■ **BRIEF**
Once you reach the line containing "Where should I click to: Select partially" in the data below, restate each line word for word up to and including the one containing "Task: Click EnableMsHybrid".
--------
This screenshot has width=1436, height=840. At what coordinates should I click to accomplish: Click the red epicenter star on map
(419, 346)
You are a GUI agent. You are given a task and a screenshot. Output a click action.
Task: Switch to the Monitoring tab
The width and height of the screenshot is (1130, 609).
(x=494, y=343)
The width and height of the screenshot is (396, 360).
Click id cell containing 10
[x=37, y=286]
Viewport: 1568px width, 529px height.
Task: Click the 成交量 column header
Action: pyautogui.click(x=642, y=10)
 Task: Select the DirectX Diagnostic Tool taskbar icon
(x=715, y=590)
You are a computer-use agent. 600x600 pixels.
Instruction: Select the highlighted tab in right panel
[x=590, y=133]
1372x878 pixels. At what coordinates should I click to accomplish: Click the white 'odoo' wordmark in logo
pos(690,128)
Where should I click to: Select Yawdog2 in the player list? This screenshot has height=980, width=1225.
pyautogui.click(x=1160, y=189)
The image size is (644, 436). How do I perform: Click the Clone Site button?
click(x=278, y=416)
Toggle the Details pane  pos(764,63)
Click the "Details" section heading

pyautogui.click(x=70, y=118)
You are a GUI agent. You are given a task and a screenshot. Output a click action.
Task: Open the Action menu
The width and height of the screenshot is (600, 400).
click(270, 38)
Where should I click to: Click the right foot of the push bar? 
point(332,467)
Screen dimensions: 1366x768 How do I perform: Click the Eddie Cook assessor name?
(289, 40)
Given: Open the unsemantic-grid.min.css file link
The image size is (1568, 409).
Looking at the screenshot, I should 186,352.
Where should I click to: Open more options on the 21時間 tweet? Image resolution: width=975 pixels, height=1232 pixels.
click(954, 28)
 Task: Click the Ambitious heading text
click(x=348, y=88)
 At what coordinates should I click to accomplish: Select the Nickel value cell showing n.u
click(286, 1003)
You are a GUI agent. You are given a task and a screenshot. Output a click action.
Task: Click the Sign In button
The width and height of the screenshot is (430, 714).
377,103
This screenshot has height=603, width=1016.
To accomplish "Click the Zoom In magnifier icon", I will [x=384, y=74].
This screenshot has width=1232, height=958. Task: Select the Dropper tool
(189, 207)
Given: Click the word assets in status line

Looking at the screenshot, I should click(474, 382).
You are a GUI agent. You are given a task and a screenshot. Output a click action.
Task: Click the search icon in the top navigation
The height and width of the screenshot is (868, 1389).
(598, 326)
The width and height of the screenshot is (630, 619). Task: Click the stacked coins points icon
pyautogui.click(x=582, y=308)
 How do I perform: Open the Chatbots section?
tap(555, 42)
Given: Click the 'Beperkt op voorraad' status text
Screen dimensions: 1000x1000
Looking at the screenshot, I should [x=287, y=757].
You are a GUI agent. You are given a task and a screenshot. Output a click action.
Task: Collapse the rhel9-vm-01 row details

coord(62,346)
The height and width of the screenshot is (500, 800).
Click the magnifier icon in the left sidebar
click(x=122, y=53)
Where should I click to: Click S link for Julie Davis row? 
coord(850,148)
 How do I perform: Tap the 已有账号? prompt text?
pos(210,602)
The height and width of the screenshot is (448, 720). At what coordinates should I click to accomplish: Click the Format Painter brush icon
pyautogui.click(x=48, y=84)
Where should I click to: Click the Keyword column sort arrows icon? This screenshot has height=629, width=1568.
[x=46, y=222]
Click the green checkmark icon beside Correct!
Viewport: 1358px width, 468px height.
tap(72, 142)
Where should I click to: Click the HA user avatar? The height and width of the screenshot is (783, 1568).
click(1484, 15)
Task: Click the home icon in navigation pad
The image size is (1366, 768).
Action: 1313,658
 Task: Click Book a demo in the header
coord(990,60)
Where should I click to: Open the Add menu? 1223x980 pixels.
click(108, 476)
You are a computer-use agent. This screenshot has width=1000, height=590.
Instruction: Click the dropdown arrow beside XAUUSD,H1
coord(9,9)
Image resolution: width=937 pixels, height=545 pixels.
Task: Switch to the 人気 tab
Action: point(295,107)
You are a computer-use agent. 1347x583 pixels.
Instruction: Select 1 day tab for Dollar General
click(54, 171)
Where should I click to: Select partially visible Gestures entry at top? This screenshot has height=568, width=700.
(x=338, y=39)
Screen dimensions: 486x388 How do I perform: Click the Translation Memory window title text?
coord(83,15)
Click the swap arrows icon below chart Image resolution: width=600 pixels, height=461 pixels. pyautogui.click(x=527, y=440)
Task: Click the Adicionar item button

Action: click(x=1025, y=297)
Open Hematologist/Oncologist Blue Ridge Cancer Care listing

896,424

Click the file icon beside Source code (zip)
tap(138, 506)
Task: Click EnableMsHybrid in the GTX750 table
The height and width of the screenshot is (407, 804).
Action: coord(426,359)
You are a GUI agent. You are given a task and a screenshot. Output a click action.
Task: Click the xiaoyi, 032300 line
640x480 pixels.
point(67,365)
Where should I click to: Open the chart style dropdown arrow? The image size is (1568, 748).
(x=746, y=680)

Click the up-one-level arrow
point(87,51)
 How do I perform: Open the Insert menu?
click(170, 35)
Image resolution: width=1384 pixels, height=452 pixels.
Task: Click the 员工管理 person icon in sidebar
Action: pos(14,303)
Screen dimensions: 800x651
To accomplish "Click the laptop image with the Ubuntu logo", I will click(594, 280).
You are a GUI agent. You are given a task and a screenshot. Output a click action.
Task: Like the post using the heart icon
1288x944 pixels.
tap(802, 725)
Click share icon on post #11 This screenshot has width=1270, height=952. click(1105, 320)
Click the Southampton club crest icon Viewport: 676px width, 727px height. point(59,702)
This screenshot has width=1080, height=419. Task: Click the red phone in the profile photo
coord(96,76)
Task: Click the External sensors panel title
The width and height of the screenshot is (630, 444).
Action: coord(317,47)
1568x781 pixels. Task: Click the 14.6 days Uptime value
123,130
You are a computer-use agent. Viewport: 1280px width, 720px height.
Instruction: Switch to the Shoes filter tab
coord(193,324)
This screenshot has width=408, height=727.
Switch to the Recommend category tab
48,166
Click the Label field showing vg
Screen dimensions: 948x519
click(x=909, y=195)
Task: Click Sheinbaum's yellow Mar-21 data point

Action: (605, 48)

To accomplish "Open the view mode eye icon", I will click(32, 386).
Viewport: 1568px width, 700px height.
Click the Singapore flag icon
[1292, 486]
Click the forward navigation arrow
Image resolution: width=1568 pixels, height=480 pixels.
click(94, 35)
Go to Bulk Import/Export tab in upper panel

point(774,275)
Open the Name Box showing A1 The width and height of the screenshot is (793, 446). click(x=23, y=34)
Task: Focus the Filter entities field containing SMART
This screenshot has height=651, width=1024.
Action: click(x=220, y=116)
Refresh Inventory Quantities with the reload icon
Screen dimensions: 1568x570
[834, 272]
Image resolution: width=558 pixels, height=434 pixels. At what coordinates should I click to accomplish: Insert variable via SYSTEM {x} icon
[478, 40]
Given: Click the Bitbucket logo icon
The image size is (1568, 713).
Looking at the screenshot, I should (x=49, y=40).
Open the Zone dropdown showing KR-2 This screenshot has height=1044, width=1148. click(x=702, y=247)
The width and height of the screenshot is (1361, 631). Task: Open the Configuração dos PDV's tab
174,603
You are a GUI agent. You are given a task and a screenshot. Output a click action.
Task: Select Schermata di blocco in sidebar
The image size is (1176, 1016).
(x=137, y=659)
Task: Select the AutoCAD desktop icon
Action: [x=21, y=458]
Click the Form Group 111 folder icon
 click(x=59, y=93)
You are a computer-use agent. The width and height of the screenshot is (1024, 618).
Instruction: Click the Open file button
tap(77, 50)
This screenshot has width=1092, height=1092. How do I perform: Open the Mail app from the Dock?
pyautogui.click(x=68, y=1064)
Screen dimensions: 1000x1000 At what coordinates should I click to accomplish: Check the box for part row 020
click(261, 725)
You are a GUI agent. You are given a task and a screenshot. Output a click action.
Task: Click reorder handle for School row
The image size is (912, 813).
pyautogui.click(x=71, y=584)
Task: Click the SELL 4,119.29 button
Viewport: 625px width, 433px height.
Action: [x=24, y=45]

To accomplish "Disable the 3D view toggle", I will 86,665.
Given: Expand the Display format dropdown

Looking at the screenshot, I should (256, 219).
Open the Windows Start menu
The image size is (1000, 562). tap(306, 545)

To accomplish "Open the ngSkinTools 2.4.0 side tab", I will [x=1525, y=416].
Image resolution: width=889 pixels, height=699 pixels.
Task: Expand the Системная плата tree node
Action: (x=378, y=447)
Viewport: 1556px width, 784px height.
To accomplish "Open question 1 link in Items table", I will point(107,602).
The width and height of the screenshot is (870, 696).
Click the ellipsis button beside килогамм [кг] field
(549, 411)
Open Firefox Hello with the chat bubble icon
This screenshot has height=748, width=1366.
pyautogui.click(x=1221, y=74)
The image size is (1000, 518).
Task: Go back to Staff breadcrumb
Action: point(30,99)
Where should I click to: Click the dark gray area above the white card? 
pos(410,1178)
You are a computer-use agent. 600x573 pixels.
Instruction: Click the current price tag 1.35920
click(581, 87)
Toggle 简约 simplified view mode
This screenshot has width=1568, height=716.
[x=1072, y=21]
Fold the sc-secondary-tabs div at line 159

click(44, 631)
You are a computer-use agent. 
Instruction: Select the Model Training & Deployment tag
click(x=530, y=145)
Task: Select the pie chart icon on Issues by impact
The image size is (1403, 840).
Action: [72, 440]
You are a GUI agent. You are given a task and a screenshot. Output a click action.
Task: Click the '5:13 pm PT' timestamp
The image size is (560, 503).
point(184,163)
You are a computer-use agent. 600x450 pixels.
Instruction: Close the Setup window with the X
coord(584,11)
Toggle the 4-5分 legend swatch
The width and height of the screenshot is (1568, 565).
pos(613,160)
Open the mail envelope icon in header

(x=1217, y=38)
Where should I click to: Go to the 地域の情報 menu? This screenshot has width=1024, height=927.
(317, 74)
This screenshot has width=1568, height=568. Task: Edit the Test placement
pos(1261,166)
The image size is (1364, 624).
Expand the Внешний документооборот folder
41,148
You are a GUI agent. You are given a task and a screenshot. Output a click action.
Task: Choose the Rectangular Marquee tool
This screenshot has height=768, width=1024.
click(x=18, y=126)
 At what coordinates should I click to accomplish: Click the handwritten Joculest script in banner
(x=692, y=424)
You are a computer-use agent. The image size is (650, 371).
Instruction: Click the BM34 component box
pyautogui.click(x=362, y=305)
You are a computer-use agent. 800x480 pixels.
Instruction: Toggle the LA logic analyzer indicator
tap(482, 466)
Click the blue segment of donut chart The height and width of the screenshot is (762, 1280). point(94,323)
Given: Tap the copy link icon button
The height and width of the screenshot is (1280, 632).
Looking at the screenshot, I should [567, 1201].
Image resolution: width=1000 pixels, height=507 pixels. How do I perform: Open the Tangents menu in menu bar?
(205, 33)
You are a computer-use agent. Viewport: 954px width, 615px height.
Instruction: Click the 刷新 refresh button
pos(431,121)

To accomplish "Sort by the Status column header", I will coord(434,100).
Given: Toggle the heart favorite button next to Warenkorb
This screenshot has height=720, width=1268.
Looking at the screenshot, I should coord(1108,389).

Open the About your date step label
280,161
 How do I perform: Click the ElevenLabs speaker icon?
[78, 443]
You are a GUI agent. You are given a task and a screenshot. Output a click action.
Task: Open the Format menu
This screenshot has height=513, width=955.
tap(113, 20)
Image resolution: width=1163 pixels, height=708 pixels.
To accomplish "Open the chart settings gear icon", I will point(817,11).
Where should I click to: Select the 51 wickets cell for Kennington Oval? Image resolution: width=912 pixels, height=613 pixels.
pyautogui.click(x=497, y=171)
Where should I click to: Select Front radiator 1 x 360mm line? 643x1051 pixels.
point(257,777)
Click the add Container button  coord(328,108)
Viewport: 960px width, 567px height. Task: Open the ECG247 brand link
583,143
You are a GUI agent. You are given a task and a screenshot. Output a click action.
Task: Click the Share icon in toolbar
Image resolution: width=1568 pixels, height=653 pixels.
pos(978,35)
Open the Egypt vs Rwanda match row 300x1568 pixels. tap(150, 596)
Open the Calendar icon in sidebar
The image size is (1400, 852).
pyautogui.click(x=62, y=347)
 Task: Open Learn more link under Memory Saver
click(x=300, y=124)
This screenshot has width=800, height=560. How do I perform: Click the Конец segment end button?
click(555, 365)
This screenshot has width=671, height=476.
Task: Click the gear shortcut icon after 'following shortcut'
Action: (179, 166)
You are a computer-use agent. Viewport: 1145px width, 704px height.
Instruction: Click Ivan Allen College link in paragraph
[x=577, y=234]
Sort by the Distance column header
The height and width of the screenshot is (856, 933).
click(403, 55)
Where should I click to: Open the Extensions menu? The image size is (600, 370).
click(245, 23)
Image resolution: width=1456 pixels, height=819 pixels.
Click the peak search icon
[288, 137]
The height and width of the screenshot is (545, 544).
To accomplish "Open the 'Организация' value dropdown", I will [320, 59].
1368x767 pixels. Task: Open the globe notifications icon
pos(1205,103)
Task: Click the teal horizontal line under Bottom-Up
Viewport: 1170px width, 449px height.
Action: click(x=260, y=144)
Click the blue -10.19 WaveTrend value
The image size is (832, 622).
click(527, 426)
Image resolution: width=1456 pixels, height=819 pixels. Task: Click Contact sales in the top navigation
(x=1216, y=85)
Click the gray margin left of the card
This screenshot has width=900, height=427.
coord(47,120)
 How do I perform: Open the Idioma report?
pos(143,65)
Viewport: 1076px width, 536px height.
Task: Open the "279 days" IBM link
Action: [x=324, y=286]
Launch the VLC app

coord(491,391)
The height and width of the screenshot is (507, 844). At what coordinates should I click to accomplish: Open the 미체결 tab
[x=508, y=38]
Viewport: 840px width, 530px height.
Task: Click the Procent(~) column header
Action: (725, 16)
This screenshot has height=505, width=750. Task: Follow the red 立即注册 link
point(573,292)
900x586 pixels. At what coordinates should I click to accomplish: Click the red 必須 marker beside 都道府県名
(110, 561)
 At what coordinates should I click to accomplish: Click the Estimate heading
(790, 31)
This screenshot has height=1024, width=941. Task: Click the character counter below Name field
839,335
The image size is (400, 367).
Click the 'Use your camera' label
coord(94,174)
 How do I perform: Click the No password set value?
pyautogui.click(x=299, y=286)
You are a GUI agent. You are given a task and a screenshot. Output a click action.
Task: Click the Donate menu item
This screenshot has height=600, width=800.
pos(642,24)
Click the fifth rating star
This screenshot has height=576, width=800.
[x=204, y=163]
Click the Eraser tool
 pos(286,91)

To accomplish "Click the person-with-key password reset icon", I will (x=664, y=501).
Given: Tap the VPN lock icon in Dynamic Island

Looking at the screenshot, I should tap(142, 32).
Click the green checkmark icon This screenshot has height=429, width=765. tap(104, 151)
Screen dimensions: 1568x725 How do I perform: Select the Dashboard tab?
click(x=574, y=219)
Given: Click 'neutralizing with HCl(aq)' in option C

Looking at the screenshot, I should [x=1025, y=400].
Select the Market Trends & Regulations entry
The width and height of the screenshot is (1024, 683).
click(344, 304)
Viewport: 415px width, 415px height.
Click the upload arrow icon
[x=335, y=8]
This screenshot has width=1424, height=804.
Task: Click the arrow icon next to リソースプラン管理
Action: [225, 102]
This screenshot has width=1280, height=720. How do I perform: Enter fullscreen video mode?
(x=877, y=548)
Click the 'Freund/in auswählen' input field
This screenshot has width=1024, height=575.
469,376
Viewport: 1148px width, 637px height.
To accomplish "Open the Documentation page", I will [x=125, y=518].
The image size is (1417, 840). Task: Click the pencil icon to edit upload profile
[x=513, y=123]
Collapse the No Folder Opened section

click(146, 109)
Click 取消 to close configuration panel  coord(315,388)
--------
■ **EXERCISE OUTPUT**
Where should I click to: Select partially visible Gestures entry at top? This screenshot has height=568, width=700.
(x=338, y=39)
Screen dimensions: 486x388 How do I perform: Click the Translation Memory window title text?
coord(83,15)
Click the swap arrows icon below chart Image resolution: width=600 pixels, height=461 pixels. pyautogui.click(x=527, y=440)
Task: Click the Adicionar item button

Action: click(x=1025, y=297)
Open Hematologist/Oncologist Blue Ridge Cancer Care listing

896,424

Click the file icon beside Source code (zip)
tap(138, 506)
Task: Click EnableMsHybrid in the GTX750 table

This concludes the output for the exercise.